:: Records shown ::
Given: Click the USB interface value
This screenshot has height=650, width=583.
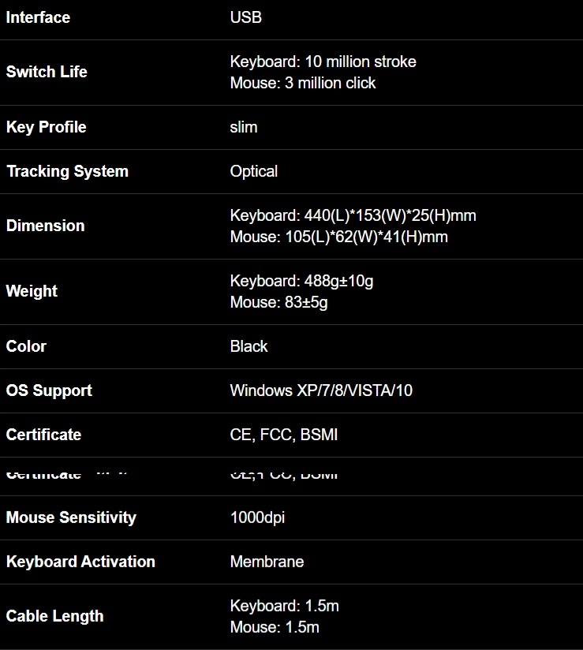Looking at the screenshot, I should [x=245, y=17].
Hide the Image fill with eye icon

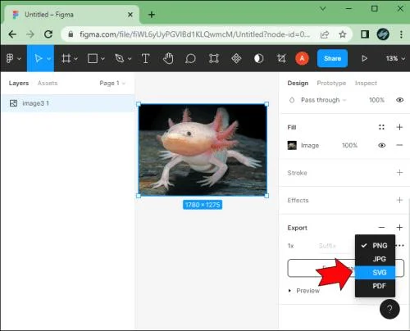tap(382, 145)
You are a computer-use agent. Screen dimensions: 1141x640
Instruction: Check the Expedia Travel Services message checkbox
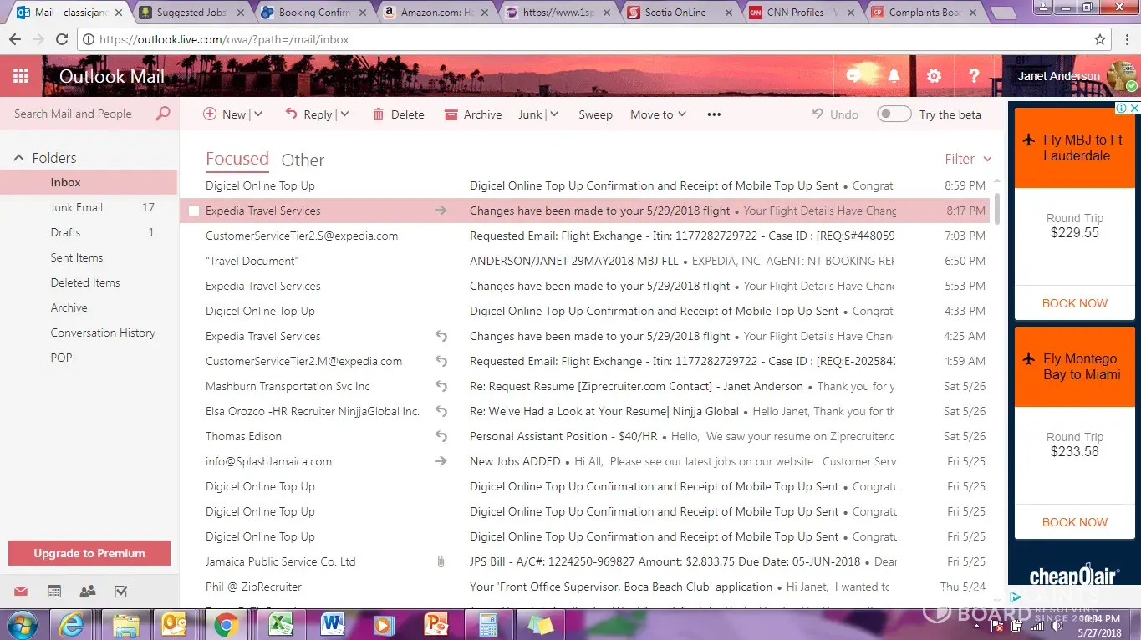(x=194, y=211)
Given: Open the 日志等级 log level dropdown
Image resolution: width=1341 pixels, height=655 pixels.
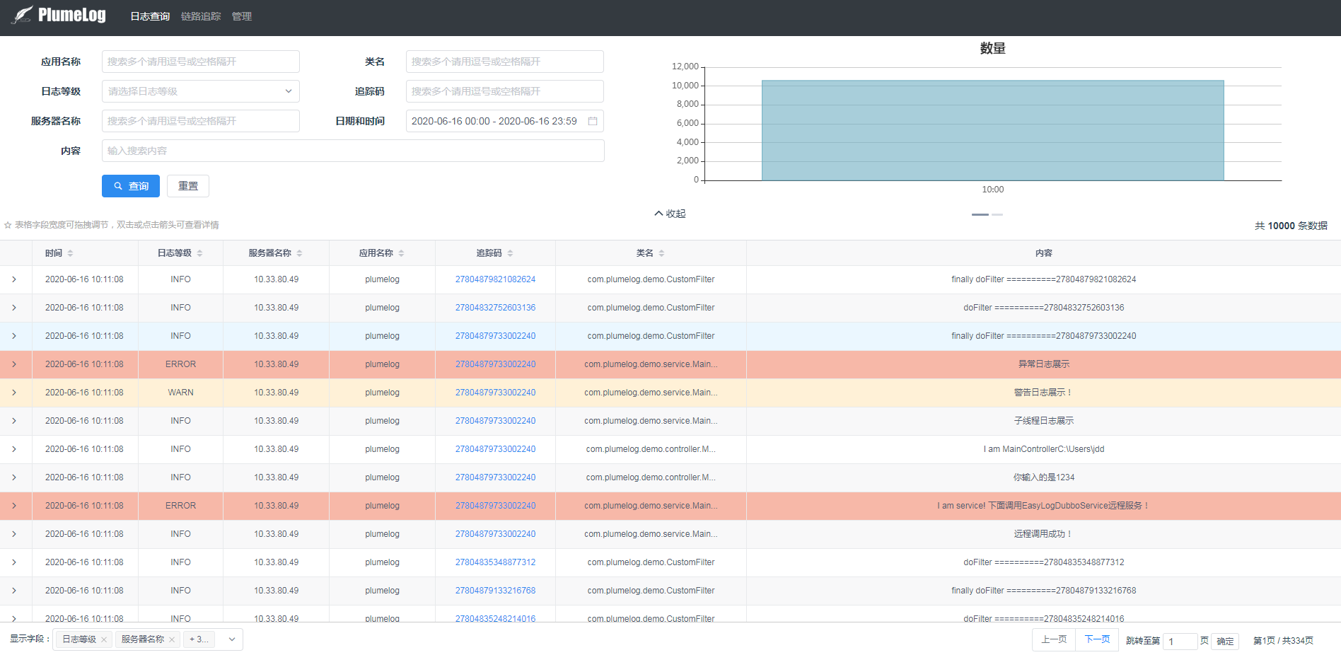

:: Task directions ::
Pictures are to be left out. Everything else in the records must be written out exactly.

:: Response to this task ::
Given: Click the USB interface value
This screenshot has height=650, width=583.
Looking at the screenshot, I should [x=245, y=17].
Hide the Image fill with eye icon

tap(382, 145)
You are a computer-use agent. Screen dimensions: 1141x640
Instruction: Check the Expedia Travel Services message checkbox
(x=194, y=211)
Given: Open the 日志等级 log level dropdown
Image resolution: width=1341 pixels, height=655 pixels.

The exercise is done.